Tour de France organisers have urged cycling's world governing body to make doping bans tougher in the wake of the Cofidis scandal.
"I'm publicly and officially asking the UCI (International Cycling Union) to agree to a two-year ban," said Tour organiser Patrice Clerc.
"I'm sure that the majority of the riders are not cheating but we have to get rid of those who are."
French police raided Cofidis premises on 12 January during a doping inquiry.
Clerc, president of Amaury Sport Organisation, the Tour owner, told French newspaper L'Equipe: "We must put our trust in the code of the World Anti-Doping agency (WADA).

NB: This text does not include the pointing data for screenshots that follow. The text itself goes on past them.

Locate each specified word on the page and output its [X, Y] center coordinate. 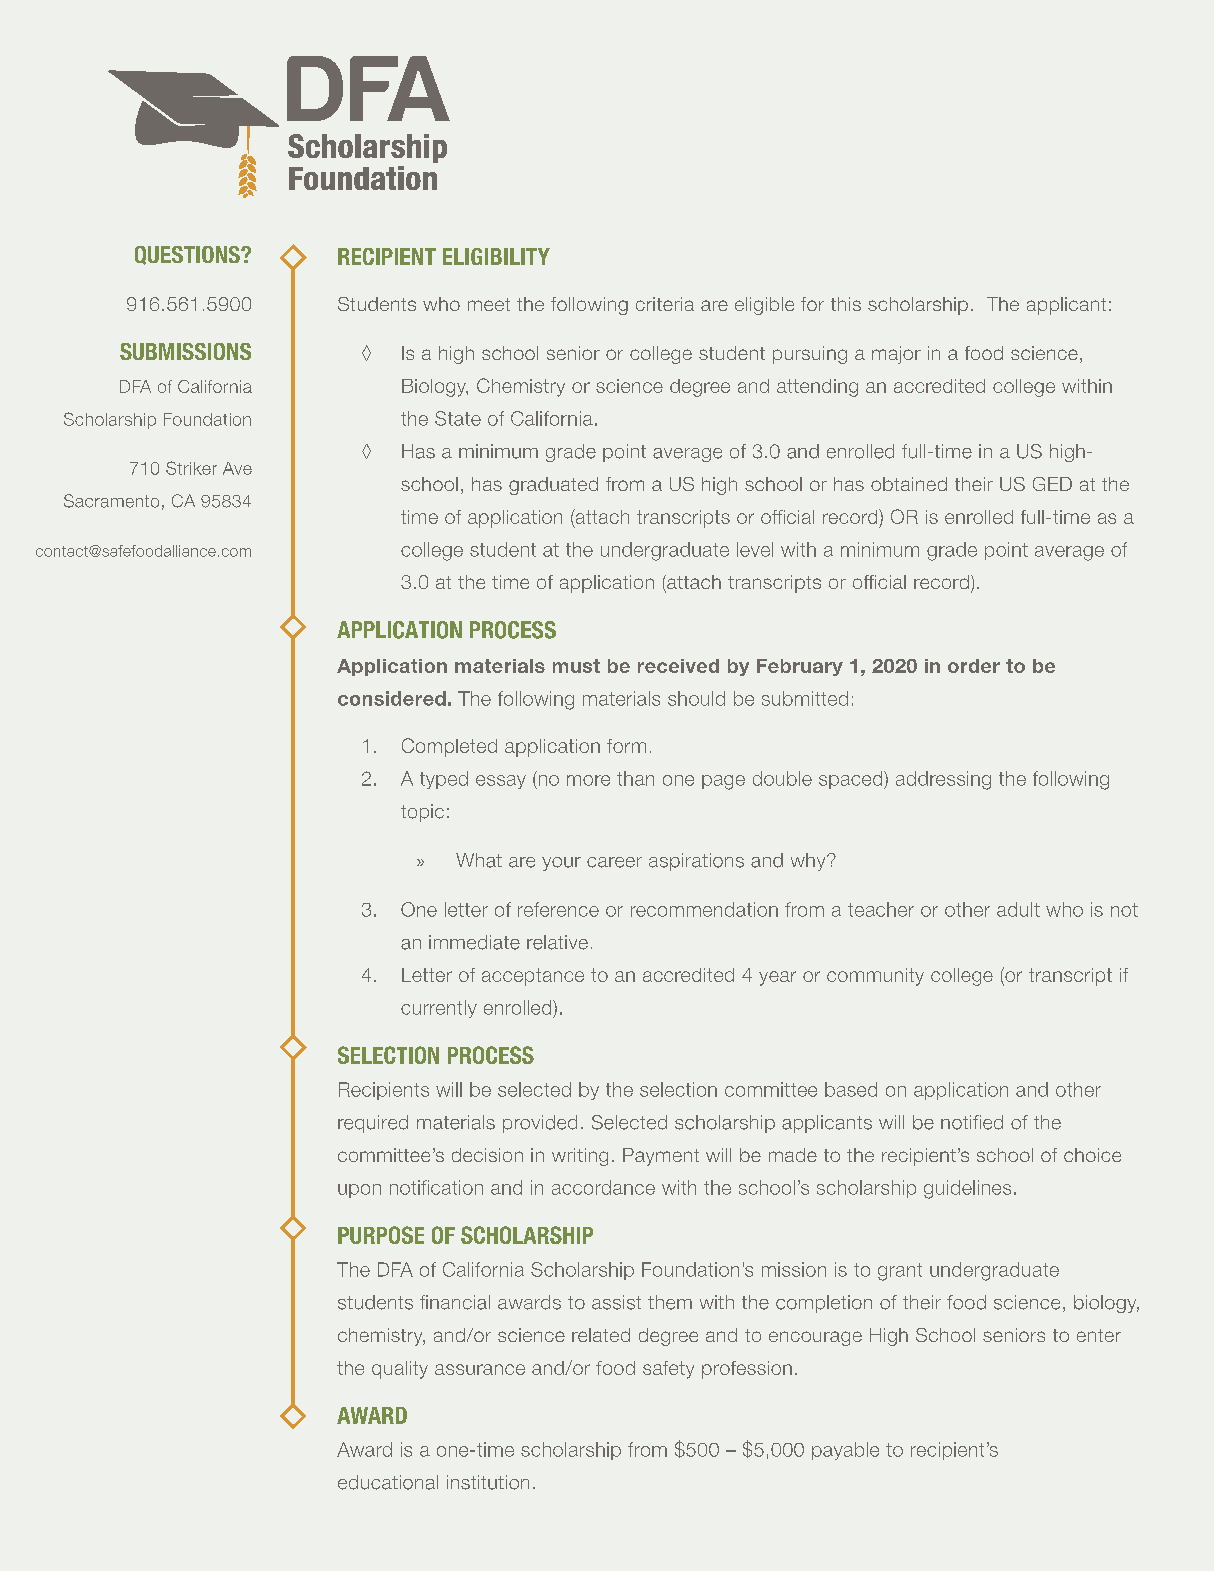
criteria [665, 304]
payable [845, 1451]
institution [488, 1482]
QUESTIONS [188, 255]
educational [388, 1482]
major [896, 355]
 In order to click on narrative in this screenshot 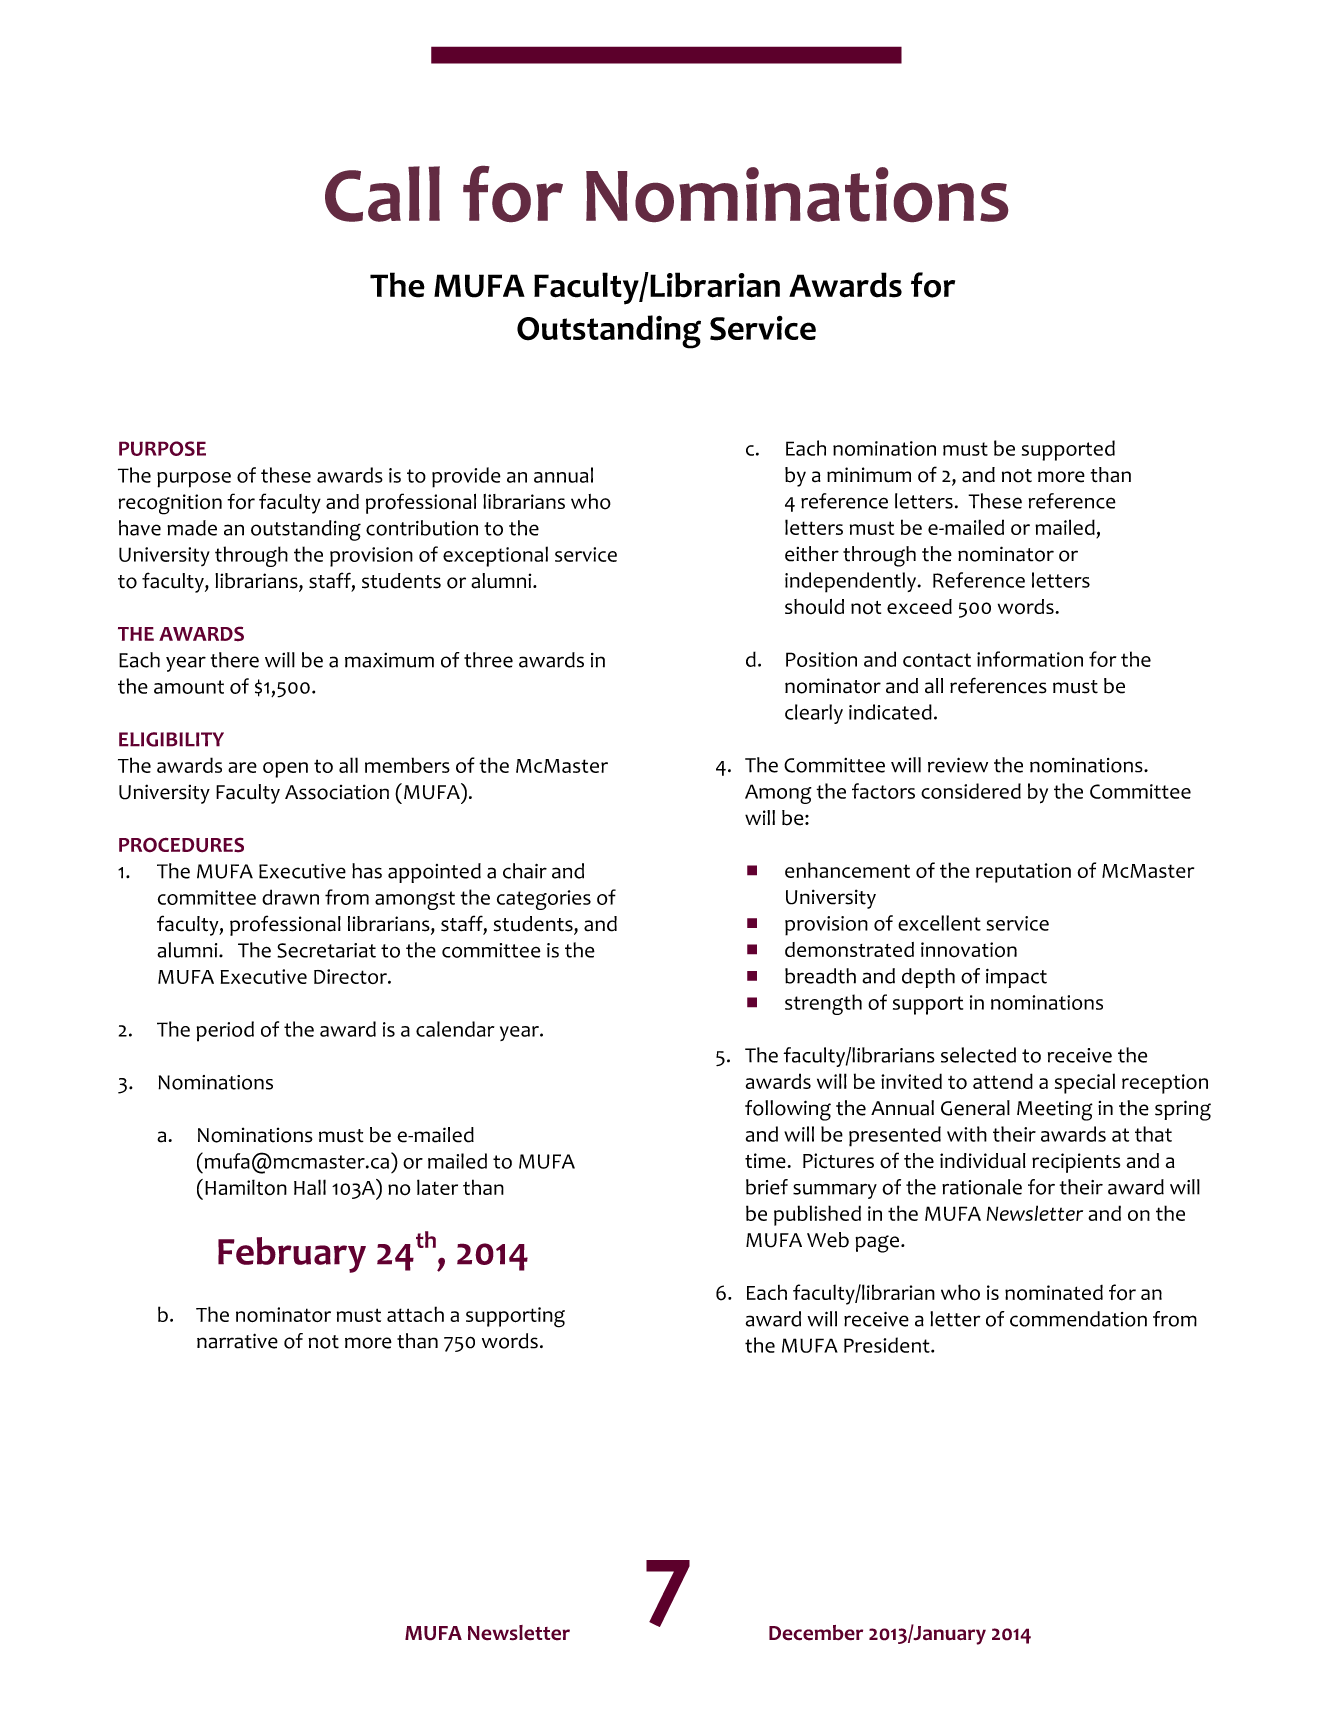, I will do `click(237, 1341)`.
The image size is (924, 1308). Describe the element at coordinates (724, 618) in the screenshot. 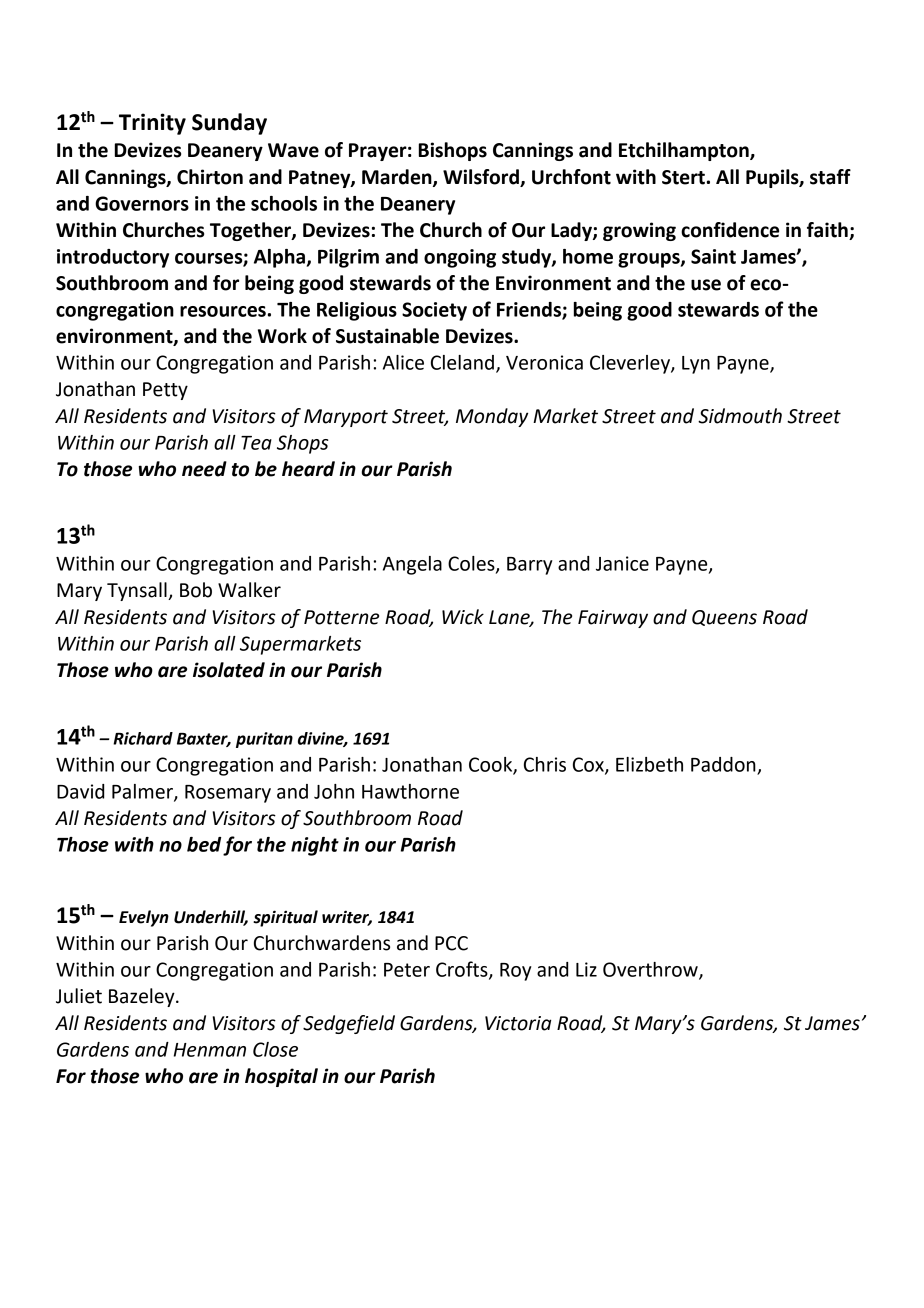

I see `Queens` at that location.
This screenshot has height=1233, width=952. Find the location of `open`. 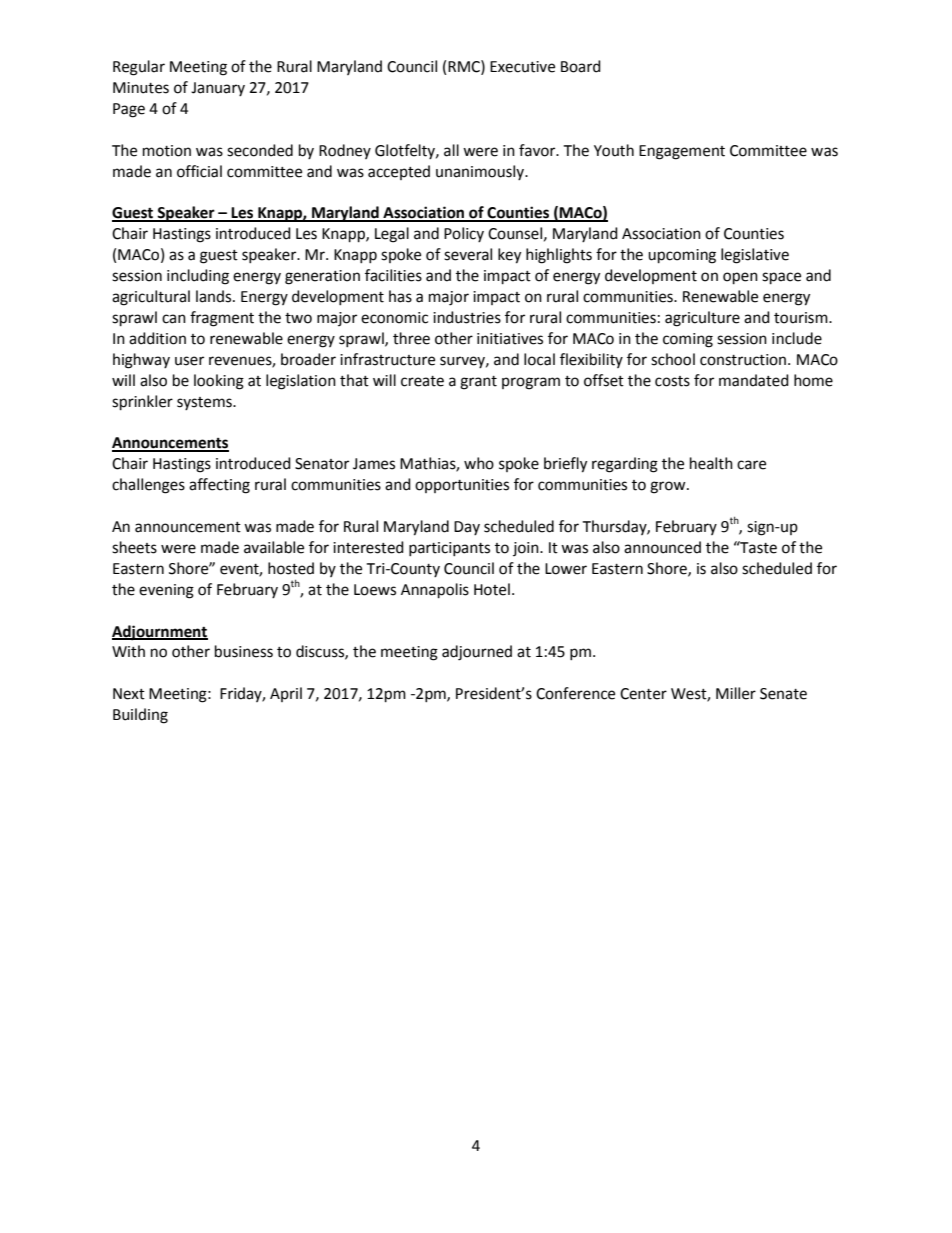

open is located at coordinates (740, 278).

"We must stop arguing that a two-year ban would be too harsh
"It will be an inch-by-inch, long-term fight.
"We all have to unite, riders, sponsors, federations, political
authorities, justice, police."
Two Cofidis team assistants and two riders, Cedric Vasseur
and Philippe Gaumont, were detained for questioning about the
alleged trafficking of banned substances.
Gaumont was released but is under official investigation, while Vasseur, who led the 1997 Tour de France for five days, was freed without charge.
The Cofidis affair threatens to be the biggest scandal in cycling since a large assortment of drugs were found in a Festina team car during the 1998 Tour de France.